(Provided material)

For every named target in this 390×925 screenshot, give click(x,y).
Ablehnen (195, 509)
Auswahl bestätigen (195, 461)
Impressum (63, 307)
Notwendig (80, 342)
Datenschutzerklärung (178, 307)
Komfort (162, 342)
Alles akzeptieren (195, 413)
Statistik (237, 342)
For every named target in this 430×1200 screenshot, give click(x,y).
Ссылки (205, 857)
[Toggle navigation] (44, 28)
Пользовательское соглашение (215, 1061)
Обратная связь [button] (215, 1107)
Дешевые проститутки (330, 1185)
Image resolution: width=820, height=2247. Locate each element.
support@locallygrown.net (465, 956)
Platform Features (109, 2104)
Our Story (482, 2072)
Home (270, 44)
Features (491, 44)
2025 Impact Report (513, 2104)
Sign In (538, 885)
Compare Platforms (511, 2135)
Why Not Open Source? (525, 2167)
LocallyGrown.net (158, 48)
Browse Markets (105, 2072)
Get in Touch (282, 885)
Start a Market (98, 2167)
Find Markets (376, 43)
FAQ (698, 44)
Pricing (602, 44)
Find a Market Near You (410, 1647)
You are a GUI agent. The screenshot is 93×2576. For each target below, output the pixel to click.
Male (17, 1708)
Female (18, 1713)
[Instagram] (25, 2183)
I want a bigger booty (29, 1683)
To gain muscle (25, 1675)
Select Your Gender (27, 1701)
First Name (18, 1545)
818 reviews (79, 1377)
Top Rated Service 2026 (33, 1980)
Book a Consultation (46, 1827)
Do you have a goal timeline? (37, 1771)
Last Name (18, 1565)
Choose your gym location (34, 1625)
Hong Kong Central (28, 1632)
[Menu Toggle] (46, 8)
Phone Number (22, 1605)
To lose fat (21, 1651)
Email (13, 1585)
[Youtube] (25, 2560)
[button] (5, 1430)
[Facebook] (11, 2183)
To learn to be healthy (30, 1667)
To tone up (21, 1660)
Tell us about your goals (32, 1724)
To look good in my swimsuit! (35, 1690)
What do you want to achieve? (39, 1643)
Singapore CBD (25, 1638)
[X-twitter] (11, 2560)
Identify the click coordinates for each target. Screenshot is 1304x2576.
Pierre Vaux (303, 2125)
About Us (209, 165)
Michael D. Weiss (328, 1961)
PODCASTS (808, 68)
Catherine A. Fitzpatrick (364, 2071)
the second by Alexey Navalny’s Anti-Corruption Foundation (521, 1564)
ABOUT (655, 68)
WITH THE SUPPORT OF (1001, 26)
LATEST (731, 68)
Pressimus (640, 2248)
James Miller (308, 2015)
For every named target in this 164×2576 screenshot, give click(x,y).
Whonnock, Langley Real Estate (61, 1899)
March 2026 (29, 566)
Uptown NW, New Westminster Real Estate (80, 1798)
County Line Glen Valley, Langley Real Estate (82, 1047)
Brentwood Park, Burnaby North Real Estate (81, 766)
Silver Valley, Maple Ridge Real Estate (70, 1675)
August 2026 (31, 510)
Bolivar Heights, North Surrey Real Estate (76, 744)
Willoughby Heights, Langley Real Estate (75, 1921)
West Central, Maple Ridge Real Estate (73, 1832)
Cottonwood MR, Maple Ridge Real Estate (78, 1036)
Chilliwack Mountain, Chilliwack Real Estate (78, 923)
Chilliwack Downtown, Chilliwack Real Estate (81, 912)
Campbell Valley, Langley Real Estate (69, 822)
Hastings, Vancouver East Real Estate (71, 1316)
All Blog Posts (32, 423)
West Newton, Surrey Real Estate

(End Provided material)

Work instructions: In full and verbatim, repeat the records given above.

Written response:
For every named target in this 390×925 screenshot, give click(x,y).
Ablehnen (195, 509)
Auswahl bestätigen (195, 461)
Impressum (63, 307)
Notwendig (80, 342)
Datenschutzerklärung (178, 307)
Komfort (162, 342)
Alles akzeptieren (195, 413)
Statistik (237, 342)
For every named target in this 430×1200 screenshot, give click(x,y).
Ссылки (205, 857)
[Toggle navigation] (44, 28)
Пользовательское соглашение (215, 1061)
Обратная связь [button] (215, 1107)
Дешевые проститутки (330, 1185)
Image resolution: width=820, height=2247. Locate each element.
support@locallygrown.net (465, 956)
Platform Features (109, 2104)
Our Story (482, 2072)
Home (270, 44)
Features (491, 44)
2025 Impact Report (513, 2104)
Sign In (538, 885)
Compare Platforms (511, 2135)
Why Not Open Source? (525, 2167)
LocallyGrown.net (158, 48)
Browse Markets (105, 2072)
Get in Touch (282, 885)
Start a Market (98, 2167)
Find Markets (376, 43)
FAQ (698, 44)
Pricing (602, 44)
Find a Market Near You (410, 1647)
You are a GUI agent. The screenshot is 93×2576. For each target below, output the pixel to click.
Male (17, 1708)
Female (18, 1713)
[Instagram] (25, 2183)
I want a bigger booty (29, 1683)
To gain muscle (25, 1675)
Select Your Gender (27, 1701)
First Name (18, 1545)
818 reviews (79, 1377)
Top Rated Service 2026 (33, 1980)
Book a Consultation (46, 1827)
Do you have a goal timeline? (37, 1771)
Last Name (18, 1565)
Choose your gym location (34, 1625)
Hong Kong Central (28, 1632)
[Menu Toggle] (46, 8)
Phone Number (22, 1605)
To lose fat (21, 1651)
Email (13, 1585)
[Youtube] (25, 2560)
[button] (5, 1430)
[Facebook] (11, 2183)
To learn to be healthy (30, 1667)
To tone up (21, 1660)
Tell us about your goals (32, 1724)
To look good in my swimsuit! (35, 1690)
What do you want to achieve? (39, 1643)
Singapore CBD (25, 1638)
[X-twitter] (11, 2560)
Identify the click coordinates for each target. Screenshot is 1304x2576.
Pierre Vaux (303, 2125)
About Us (209, 165)
Michael D. Weiss (328, 1961)
PODCASTS (808, 68)
Catherine A. Fitzpatrick (364, 2071)
the second by Alexey Navalny’s Anti-Corruption Foundation (521, 1564)
ABOUT (655, 68)
WITH THE SUPPORT OF (1001, 26)
LATEST (731, 68)
Pressimus (640, 2248)
James Miller (308, 2015)
For every named target in this 164×2576 screenshot, give click(x,y).
Whonnock, Langley Real Estate (61, 1899)
March 2026 (29, 566)
Uptown NW, New Westminster Real Estate (80, 1798)
County Line Glen Valley, Langley Real Estate (82, 1047)
Brentwood Park, Burnaby North Real Estate (81, 766)
Silver Valley, Maple Ridge Real Estate (70, 1675)
August 2026 (31, 510)
Bolivar Heights, North Surrey Real Estate (76, 744)
Willoughby Heights, Langley Real Estate (75, 1921)
West Central, Maple Ridge Real Estate (73, 1832)
Cottonwood MR, Maple Ridge Real Estate (78, 1036)
Chilliwack Mountain, Chilliwack Real Estate (78, 923)
Chilliwack Downtown, Chilliwack Real Estate (81, 912)
Campbell Valley, Langley Real Estate (69, 822)
Hastings, Vancouver East Real Estate (71, 1316)
All Blog Posts (32, 423)
West Newton, Surrey Real Estate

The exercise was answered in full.